### Exercise details
For the records below, please print exactly and only the lines from the one with "The image size is (680, 576)." down to the one with "You are a computer-use", both ends included, omitting the pictures.

(Dataset entries)
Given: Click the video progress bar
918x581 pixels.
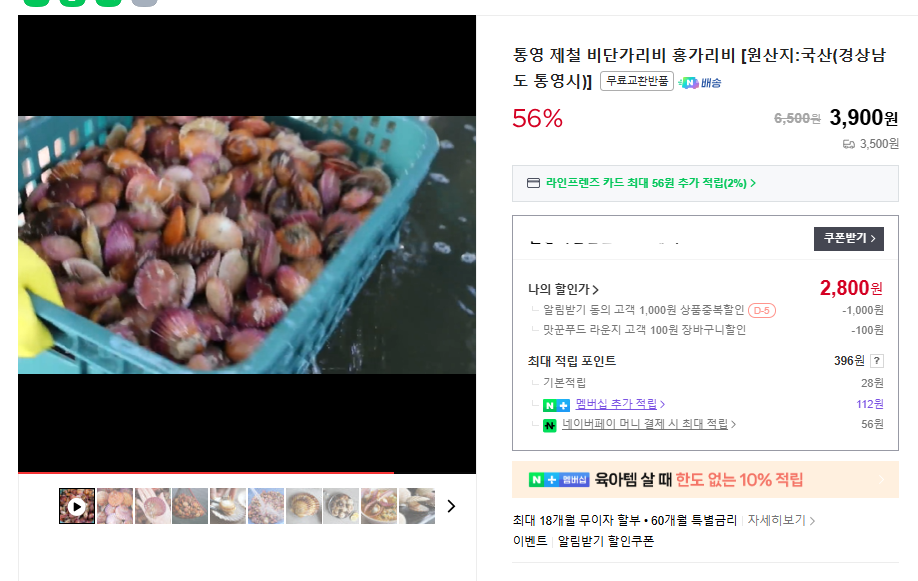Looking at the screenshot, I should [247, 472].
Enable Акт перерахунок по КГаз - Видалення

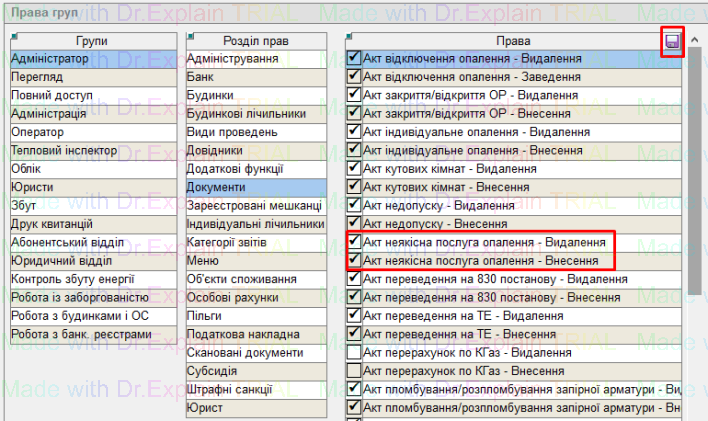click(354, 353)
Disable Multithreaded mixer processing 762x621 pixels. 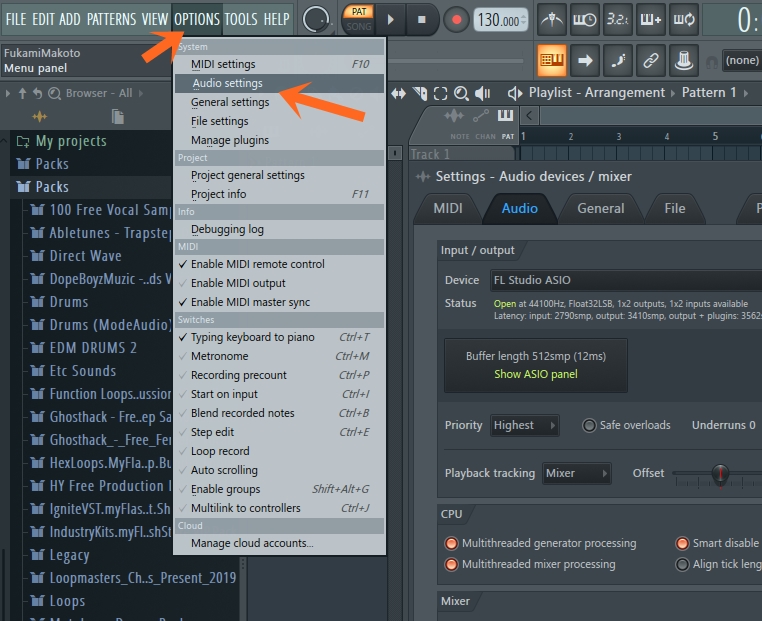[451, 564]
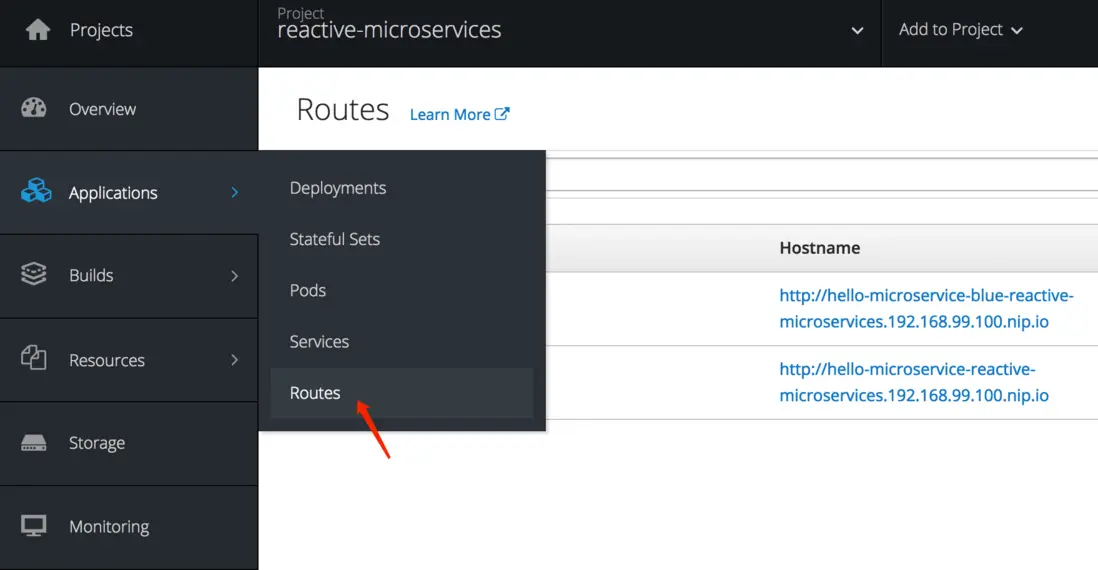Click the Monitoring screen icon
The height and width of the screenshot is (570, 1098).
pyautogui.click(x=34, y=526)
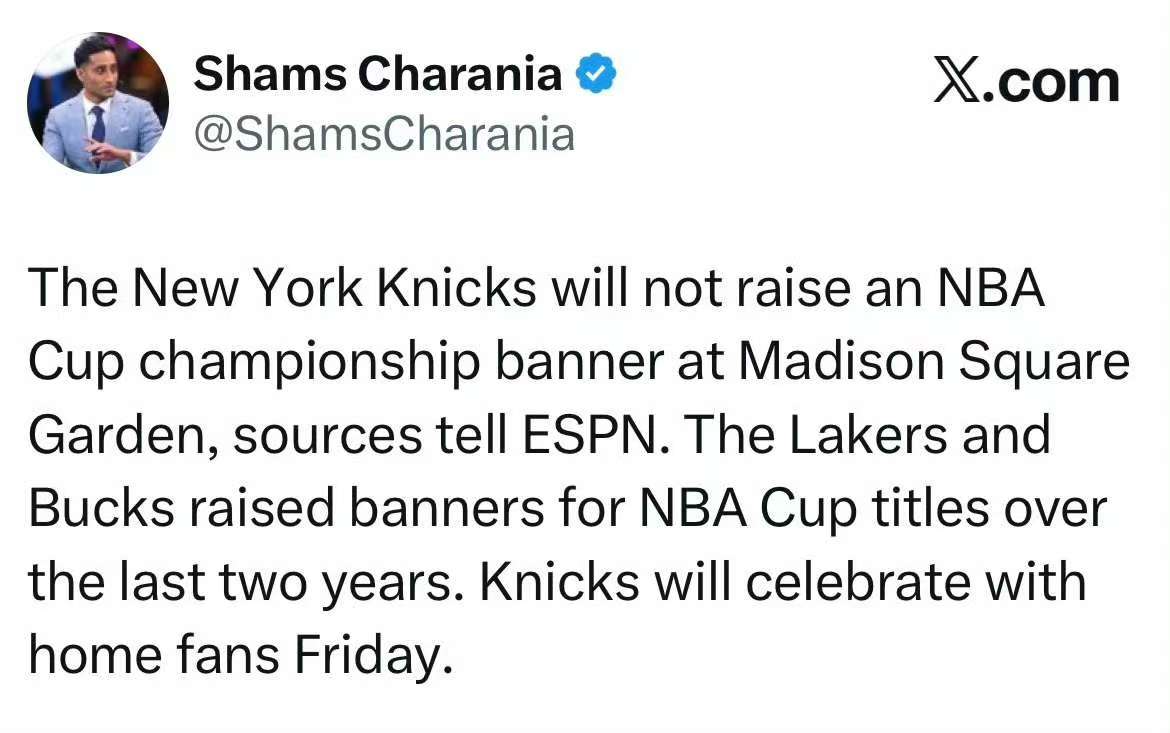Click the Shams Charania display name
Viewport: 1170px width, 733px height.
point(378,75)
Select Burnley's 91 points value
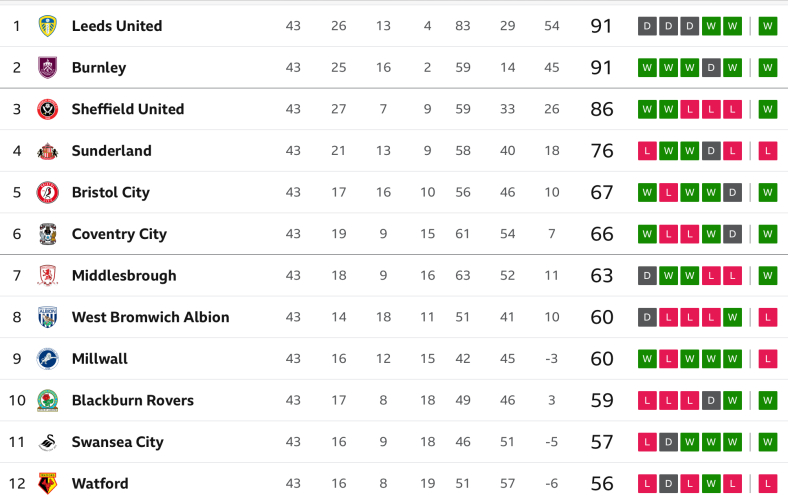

==

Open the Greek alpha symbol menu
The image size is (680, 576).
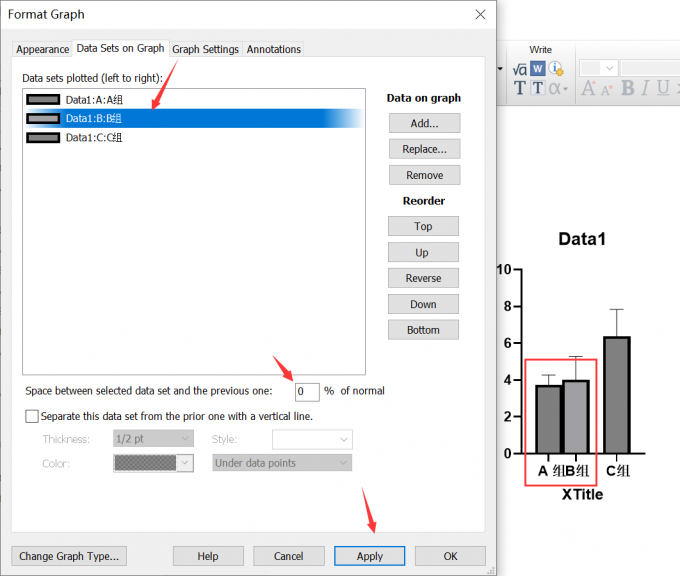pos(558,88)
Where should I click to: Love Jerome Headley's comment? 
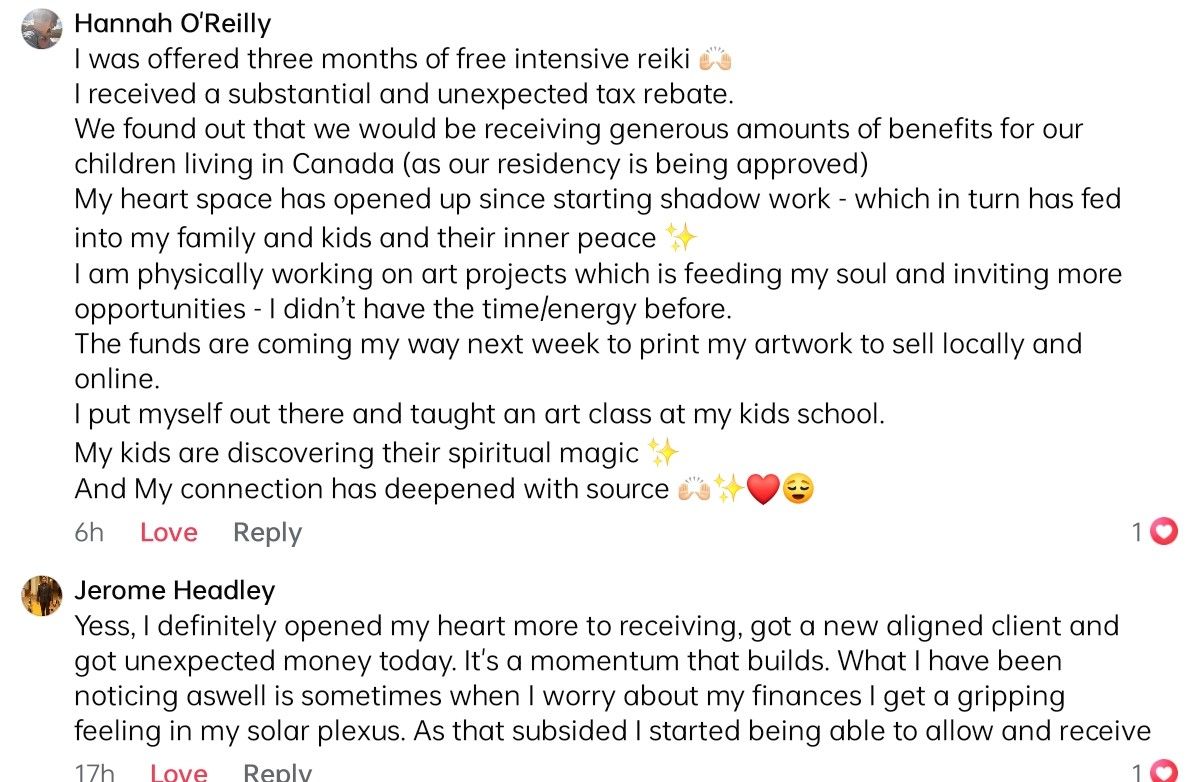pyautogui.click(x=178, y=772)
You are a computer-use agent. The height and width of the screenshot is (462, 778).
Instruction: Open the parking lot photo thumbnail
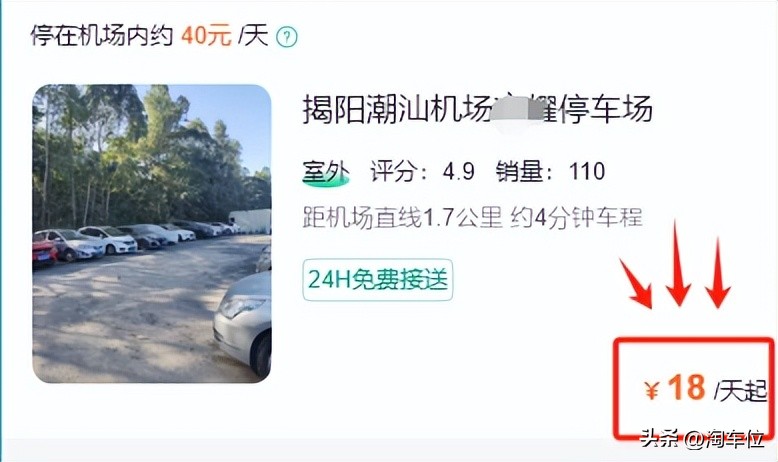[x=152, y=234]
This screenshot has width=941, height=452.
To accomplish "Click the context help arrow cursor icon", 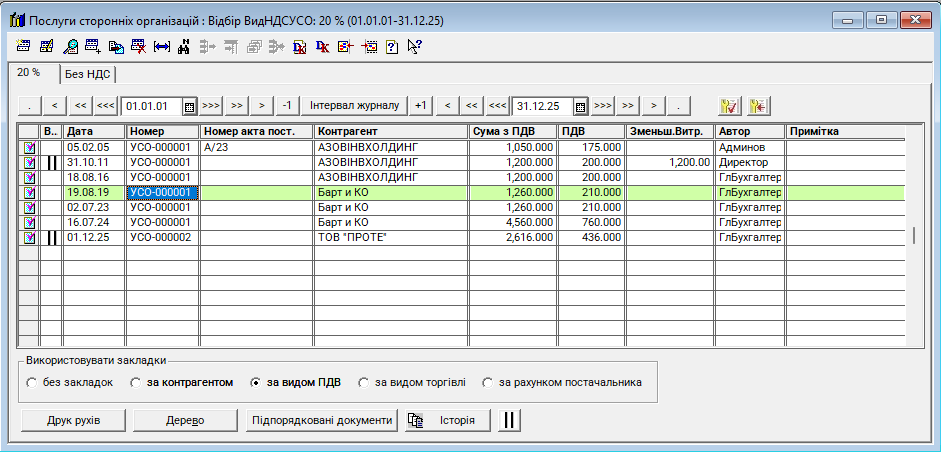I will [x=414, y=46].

### Answer space
The image size is (680, 576).
pos(558,88)
Where should I click to: Love Jerome Headley's comment? 
pyautogui.click(x=178, y=772)
You are a computer-use agent. The height and width of the screenshot is (462, 778).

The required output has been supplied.